▶ TASK REQUIREMENTS
Pull every line of the entries that has the word "level".

---------------

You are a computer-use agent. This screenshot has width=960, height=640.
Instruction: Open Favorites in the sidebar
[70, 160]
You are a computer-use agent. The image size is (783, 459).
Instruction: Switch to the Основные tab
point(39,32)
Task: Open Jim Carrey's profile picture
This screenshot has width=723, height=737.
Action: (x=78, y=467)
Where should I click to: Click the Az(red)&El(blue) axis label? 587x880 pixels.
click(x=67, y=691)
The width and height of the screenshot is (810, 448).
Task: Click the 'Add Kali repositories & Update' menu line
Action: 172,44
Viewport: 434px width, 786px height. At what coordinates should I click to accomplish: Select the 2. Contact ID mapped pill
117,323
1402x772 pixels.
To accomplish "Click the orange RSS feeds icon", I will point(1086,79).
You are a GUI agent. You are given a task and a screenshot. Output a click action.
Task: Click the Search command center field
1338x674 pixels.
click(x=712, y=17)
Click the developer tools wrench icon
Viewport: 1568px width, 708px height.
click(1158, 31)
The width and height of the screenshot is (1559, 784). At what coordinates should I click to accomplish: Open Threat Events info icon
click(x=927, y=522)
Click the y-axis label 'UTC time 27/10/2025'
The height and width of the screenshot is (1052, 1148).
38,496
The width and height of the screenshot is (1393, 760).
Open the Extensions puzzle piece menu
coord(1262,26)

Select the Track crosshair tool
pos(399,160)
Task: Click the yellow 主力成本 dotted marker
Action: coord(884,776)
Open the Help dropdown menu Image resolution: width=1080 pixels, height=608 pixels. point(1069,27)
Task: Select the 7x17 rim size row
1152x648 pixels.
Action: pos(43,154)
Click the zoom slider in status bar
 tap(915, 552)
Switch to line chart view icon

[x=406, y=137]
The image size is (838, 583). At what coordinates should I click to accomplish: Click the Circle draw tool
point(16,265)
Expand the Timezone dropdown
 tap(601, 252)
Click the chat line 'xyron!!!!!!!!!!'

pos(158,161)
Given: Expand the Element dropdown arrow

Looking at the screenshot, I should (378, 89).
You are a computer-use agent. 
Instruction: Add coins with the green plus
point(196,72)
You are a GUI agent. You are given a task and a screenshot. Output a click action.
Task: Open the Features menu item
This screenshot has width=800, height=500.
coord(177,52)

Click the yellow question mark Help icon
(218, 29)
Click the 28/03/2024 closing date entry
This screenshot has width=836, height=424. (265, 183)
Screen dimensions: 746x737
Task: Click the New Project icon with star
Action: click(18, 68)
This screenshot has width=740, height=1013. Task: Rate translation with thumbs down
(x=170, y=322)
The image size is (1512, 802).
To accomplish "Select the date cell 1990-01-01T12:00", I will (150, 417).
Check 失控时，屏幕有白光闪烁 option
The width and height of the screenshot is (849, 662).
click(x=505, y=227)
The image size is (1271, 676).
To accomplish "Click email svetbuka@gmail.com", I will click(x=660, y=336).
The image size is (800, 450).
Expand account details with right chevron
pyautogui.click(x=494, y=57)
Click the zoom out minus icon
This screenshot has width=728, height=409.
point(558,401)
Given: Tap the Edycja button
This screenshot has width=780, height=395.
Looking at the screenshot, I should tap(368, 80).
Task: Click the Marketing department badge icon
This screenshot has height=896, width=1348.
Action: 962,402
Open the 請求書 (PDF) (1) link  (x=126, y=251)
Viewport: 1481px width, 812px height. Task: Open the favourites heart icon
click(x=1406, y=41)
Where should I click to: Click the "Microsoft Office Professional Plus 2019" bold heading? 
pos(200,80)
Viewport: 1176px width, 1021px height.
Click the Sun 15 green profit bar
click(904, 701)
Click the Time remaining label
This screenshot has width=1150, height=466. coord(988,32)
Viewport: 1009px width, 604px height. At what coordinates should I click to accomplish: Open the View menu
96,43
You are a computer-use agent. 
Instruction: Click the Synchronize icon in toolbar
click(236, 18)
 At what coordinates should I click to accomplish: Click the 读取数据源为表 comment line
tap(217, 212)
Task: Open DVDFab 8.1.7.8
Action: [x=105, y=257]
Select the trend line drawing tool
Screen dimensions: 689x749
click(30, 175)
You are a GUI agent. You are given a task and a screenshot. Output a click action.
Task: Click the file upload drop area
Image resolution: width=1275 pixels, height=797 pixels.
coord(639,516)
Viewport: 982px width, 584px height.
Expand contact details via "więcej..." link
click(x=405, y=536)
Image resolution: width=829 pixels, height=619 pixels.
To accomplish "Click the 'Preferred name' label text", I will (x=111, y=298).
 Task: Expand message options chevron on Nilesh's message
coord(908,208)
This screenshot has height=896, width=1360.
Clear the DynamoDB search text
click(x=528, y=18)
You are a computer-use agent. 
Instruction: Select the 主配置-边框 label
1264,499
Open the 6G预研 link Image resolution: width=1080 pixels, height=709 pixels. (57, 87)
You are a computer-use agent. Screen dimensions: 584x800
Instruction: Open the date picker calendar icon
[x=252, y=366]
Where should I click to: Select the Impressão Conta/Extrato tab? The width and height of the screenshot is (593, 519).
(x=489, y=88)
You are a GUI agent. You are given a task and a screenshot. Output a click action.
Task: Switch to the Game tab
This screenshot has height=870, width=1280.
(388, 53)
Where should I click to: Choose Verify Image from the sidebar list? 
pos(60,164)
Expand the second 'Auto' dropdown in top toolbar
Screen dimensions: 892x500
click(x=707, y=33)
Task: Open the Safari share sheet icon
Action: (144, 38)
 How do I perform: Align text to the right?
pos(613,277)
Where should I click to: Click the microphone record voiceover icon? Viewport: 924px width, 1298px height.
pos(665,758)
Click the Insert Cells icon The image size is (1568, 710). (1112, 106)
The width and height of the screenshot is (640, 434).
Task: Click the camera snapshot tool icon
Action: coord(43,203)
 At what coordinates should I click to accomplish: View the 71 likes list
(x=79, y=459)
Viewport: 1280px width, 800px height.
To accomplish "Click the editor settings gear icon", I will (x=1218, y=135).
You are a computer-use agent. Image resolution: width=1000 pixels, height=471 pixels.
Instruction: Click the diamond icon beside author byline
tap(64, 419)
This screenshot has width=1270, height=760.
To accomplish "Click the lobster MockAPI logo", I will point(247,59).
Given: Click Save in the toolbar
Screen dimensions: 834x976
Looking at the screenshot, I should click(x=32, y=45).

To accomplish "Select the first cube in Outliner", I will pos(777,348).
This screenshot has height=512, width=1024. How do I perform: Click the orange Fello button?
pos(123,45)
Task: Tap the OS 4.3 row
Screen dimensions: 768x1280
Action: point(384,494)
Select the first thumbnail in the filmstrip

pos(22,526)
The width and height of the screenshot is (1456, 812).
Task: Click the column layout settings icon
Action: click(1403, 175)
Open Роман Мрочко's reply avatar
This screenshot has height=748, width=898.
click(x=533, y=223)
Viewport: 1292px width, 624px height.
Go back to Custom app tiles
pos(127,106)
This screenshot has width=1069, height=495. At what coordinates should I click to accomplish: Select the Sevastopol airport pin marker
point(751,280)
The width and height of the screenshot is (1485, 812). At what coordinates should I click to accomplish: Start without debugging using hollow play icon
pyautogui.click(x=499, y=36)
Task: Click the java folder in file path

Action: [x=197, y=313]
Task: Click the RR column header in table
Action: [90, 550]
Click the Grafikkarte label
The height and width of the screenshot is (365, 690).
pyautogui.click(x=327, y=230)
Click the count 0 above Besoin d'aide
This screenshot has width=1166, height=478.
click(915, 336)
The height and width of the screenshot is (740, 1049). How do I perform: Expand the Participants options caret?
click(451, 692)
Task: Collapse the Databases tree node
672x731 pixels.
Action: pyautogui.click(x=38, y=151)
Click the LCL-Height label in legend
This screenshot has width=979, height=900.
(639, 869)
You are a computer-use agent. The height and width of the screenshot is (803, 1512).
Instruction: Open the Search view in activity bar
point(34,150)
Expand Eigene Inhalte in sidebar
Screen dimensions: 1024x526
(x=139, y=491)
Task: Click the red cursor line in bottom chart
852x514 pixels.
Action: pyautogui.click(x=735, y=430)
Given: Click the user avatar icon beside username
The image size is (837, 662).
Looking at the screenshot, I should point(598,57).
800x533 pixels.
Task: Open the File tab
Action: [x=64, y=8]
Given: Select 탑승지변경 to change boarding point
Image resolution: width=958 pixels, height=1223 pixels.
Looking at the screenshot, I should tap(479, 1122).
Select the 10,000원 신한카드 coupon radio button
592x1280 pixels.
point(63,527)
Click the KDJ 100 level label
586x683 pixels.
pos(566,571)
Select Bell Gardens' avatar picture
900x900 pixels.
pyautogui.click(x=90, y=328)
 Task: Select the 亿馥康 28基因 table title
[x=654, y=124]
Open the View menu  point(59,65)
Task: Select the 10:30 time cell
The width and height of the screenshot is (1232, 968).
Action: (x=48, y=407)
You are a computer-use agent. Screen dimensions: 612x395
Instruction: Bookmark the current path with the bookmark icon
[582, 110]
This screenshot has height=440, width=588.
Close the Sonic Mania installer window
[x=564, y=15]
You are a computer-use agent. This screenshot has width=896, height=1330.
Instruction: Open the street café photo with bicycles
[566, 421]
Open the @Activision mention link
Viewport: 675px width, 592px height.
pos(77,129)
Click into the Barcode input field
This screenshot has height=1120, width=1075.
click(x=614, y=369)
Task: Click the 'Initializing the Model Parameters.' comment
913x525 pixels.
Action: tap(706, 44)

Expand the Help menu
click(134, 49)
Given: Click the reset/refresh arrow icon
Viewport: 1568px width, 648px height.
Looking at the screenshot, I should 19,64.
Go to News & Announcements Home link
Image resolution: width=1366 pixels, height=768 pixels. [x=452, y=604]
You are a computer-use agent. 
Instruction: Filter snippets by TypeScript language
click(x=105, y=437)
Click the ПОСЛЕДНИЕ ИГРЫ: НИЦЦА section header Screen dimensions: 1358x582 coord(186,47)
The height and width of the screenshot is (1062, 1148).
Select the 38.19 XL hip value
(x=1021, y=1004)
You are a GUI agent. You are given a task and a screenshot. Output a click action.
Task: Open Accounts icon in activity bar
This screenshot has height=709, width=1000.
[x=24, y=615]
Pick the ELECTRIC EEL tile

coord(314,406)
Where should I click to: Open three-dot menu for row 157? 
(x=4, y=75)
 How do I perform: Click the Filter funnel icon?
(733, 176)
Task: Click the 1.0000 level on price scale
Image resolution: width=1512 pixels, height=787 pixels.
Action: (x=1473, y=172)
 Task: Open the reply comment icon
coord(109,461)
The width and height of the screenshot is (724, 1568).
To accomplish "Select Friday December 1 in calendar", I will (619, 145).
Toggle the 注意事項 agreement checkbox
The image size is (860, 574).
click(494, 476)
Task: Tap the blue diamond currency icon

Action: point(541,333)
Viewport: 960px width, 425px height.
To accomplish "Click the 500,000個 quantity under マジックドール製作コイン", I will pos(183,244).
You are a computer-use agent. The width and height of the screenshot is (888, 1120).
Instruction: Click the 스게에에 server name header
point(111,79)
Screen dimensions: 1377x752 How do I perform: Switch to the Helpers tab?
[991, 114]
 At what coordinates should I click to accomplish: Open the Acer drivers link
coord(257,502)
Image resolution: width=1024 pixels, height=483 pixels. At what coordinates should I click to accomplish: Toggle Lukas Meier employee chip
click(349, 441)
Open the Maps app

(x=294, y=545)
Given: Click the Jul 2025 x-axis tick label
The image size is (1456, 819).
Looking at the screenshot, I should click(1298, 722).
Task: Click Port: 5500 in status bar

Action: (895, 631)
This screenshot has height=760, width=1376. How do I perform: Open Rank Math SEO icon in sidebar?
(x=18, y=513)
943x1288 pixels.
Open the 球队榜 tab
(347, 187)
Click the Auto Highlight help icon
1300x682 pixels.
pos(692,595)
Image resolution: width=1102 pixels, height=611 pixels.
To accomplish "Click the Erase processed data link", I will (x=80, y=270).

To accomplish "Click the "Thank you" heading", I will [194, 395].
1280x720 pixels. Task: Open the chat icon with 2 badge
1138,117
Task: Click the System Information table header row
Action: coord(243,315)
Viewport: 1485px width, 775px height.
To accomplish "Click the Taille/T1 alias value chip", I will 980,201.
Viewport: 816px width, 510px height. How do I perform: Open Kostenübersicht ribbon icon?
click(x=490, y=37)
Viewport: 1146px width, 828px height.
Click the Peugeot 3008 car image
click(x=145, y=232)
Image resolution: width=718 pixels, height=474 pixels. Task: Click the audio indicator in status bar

---------------

▶ RESULT OF THE TASK
Click the KDJ 100 level label
Task: Click the 1.0000 level on price scale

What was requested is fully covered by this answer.